Ashton Kutcher is leaving Sound Ventures, the venture firm he co-founded roughly eleven years ago, to launch a new early-stage investment vehicle alongside Morgan Beller, TechCrunch reported July 1, 2026. Beller previously co-led the Libra project — later rebranded Diem — Meta's ambitious and ultimately abandoned cryptocurrency initiative, and has since served as a general partner at seed firm NFX after nearly three years as a partner at Andreessen Horowitz.
The move is framed as a stage mismatch: Sound Ventures has increasingly gravitated toward later-stage, concentrated, high-conviction bets in category-leading AI labs, while Kutcher wants to return to writing very early checks into younger companies. Sound Ventures' portfolio includes Brex, Gusto, OpenAI, Anthropic and World Labs (Fei-Fei Li's company) — a list dominated by companies that were already well past their earliest stages by the time Sound Ventures invested, or that have grown into some of the most valuable private companies in the world.
The new firm's stated thesis is a deliberate pivot: early-stage investing in AI infrastructure, energy and deep tech — companies built around hard science and engineering breakthroughs rather than software alone. That positioning puts Kutcher and Beller in a different lane than most celebrity-affiliated funds, which have historically leaned toward consumer, media and lifestyle-adjacent startups rather than capital-intensive deep tech.
Kutcher will remain involved with Sound Ventures as an adviser even after departing as an active investor, while Guy Oseary and Effie Epstein — both Sound Ventures principals — will advise Kutcher's new firm in return, suggesting an amicable, structured transition rather than a rupture. Stanford finance professor Ilya Strebulaev, who tracks top venture investors, noted that Kutcher and his fund consistently rank among his lists of top unicorn investors, underscoring that this is a credible operator making a deliberate strategic pivot rather than a novelty celebrity fund restructuring.

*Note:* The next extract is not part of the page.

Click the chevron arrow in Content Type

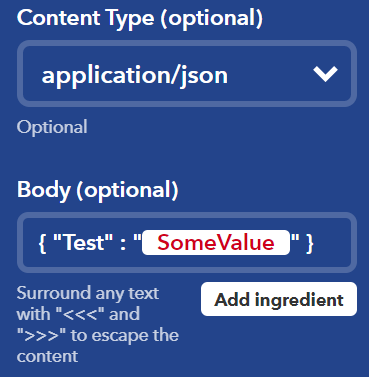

The timing lines up with a broader 2026 shift in venture capital toward energy and physical infrastructure as AI's compute demands strain power grids and supply chains — the same dynamic underpinning this week's Arcturus seed round targeting grid electrical losses, and Amazon and SpaceX's satellite-infrastructure buildouts covered elsewhere in the AI ecosystem this year.
For founders building in energy, deep tech or AI infrastructure at the earliest stages, a well-capitalized, well-connected new entrant explicitly targeting that segment is a meaningful new source of check-writing at a stage where capital has historically been scarcer than at later rounds. For LPs, Beller's addition brings genuine fintech and crypto-infrastructure pedigree to complement Kutcher's celebrity-fund distribution advantages — a combination that could differentiate the new firm from both traditional deep-tech VCs and other celebrity-affiliated vehicles.
What to watch: what the new firm is named and how large its debut fund is once those details become public, whether it can compete for the best early-stage deep-tech deals against dedicated funds like Lowercarbon and Congruent Ventures, and whether Sound Ventures' remaining team shifts even further toward later-stage, concentrated bets now that Kutcher has departed.